A. For either economic or operational purposes, customers may prefer to lease PES facilities. The lease arrangements usually apply to lighting facilities or to distribution facilities beyond a primary metering point, although other applications may be considered. PES management may accept or reject facility lease requests based on availability of adequate financial resources to capitalize the proposed project.
B. PES will provide the following services as a part of the facility lease program:
a. Engineering and design.
b. Construction and operational testing.
c. Routine maintenance as required except for cases of abuse or vandalism. For lighting projects, replacing bulbs as needed is included.
d. Inventory spare small parts.
C. PES will bill the customer an investment charge monthly. The investment charge is calculated to recover PES costs and therefore render the rate base neutral to the project. The investment charge is based on the value of capitalized assets, estimated O&M expenses, taxes payable by PES, depreciation and interest, and operating margin. The investment charge is recomputed annually and is subject to change with changing cost conditions.
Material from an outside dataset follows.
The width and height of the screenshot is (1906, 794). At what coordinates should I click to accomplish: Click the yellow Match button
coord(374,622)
D. The base from which the investment charge is computed (capitalized asset amount) remains fixed unless assets are added or removed. For example, adding lights to an existing account raises the capitalized asset amount. Additions or removals must be requested in writing.
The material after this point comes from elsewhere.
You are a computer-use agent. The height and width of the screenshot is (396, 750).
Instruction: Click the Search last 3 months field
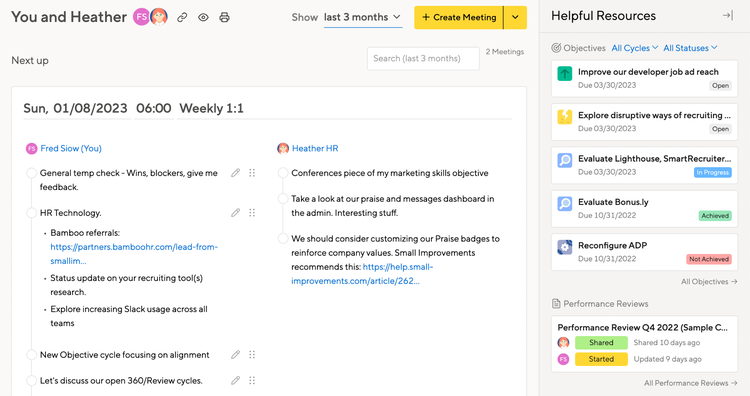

E. PES will provide investment charge estimates for proposed projects; however, actual cost will be used as the capitalized asset value.
F. The customer may choose to terminate the Facility Lease Contract at any time. The cost for contract termination is the average estimated depreciated plant value and actual removal costs. If PES management finds the removed assets have value to ongoing PES operations, management may assess the value of the assets and credit the customer for the assessed value.